Piccoli e grandi frammenti di razzi, satelliti e navicelle in disuso che orbitano intorno alla Terra a velocità superiori a 28.000 chilometri all’ora. È quella che possiamo chiamare “spazzatura spaziale”, ovvero il cumulo di detriti cosmici che viaggia nello spazio: una mole enorme di rifiuti che gli studiosi hanno quantificato in più di mezzo milione di frammenti.
Una presenza che ha ormai assunto il carattere di un serio problema è anche piuttosto urgente da risolvere, dal momento che può rappresentare una grave minaccia per i satelliti in funzione, i veicoli spaziali e mettere a rischio l’incolumità e la vita stessa degli astronauti in missione.
Un problema che gli scienziati e ricercatori delle agenzie spaziali di tutto il mondo conoscono bene e che da tempo cercano di fronteggiare, esplorando diverse possibili soluzioni. Tra queste, l’ultima viene da un team di ricerca dell’Università di Stanford e del Jet propulsion laboratory (Jpl) della Nasa, l’Agenzia spaziale degli Stati Uniti, che ha messo a punto e testato un prototipo di “robot spazzino”.
Il meccanismo adesivo dei gechi
Più nello specifico, come racconta un articolo apparso su Science Robotics, quello che gli scienziati hanno sviluppato è una pinza robotica che sfrutta un sistema adesivo ispirato a quello del geco. Ancora una volta, dunque, lo spunto per affrontare le nuove sfide dell’umanità affonda nella natura e attinge le sue soluzioni dall’evoluzione della vita sul nostro Pianeta.
Ma perché imitare proprio il piccolo rettile? La capacità del geco di aderire a ogni tipologia di superficie è un aspetto che da sempre ha incuriosito gli scienziati. Il suo segreto è rappresentato dalla peluria presente sulle zampe dell’animale, che genera un particolare tipo di legame elettrico, la forza di Van der Waals, che gli permette di legarsi a una superficie senza alcuna necessità di usare secrezioni adesive.
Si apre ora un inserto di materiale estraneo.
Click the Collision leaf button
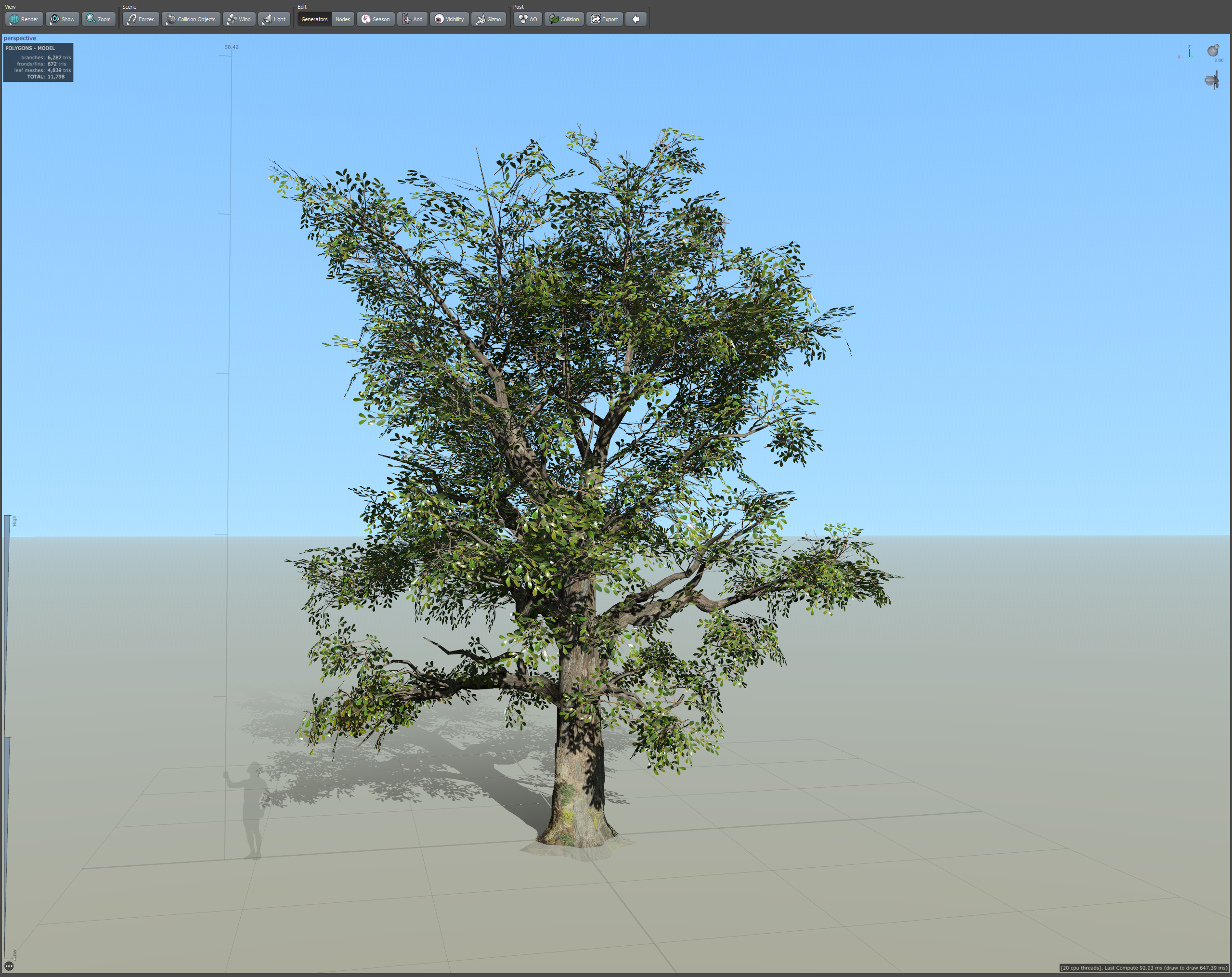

In virtù di tale meccanismo il rettile è un grado di resistere a una forza di trazione pari a circa 2 chilogrammi, consentendogli, ad esempio, di aggrapparsi a una foglia dopo una caduta semplicemente toccandola con una zampa.
I test sull’Iss
Un meccanismo che Mark Cutkosky dell’Università di Stanford e a capo dello studio, hanno sfruttato nel corso degli ultimi 10 anni per realizzare robot capaci di scalare superfici lisce.
Da qui l’idea di utilizzare lo stesso principio per fare un po’ di pulizia nello spazio, costruendo una pinza robotica in grado di catturare i detriti spaziali. Un’idea che, almeno a livello sperimentale, sta dando i suoi primi frutti. La squadra di ricercatori ha infatti testato con successo il robot spazzino in laboratorio, per poi spedire la pinza robotica sulla Stazione spaziale internazionale (Iss), dove è stata provata in condizioni di microgravità dall’equipaggio dell’Expedition Mission 47.
Anche in questo caso i test hanno dimostrato che la soluzione funziona alla perfezione. Da qui l’idea di testarla realmente nello spazio. A questo scopo, la squadra di Cutkosky ora si è messa al lavoro per sviluppare una nuova versione del prototipo, pensata per resistere agli alti livelli di radiazione e alle temperature estreme di questo ambiente. Condizioni i dispensabili per consentire al robot spazzino di catturare i detriti e renderli inoffensivi.
Nuove applicazioni: robot esploratori
Ma le possibili applicazioni della pinza robotica potrebbero non finire qui. «Esistono molte missioni che potrebbero trarne beneficio, a partire dalle operazioni di attracco – ha spiegato Aaron Parness del Jpl e a capo della sessioni di test sulla Iss –. Si può anche pensare di costruire un robot in grado di camminare sull’esterno delle navicelle per effettuare riparazioni, scattare fotografie o fare controlli».